■ Task item
Give only the number of lines in the data that contain the word "header".

■ Extracted data

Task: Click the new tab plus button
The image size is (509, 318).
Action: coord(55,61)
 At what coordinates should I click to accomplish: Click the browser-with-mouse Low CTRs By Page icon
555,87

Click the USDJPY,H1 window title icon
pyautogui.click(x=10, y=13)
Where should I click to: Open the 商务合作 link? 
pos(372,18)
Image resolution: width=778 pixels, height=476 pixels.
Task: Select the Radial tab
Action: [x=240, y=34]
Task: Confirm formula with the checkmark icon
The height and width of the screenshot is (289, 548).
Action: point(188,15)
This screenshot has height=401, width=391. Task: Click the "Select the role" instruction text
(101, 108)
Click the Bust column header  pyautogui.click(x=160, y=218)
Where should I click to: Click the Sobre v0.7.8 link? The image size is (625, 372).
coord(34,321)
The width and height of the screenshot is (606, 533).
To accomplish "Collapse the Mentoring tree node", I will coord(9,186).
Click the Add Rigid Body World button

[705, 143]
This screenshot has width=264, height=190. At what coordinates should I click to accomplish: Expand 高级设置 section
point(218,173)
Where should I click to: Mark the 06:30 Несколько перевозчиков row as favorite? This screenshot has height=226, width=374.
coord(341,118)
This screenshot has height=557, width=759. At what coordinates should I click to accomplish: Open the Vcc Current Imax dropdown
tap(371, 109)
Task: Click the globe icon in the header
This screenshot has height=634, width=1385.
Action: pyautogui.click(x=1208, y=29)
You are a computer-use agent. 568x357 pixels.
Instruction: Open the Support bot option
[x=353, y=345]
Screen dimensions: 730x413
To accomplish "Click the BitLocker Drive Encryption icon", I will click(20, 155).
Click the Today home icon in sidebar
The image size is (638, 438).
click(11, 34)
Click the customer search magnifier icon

■ Result below
2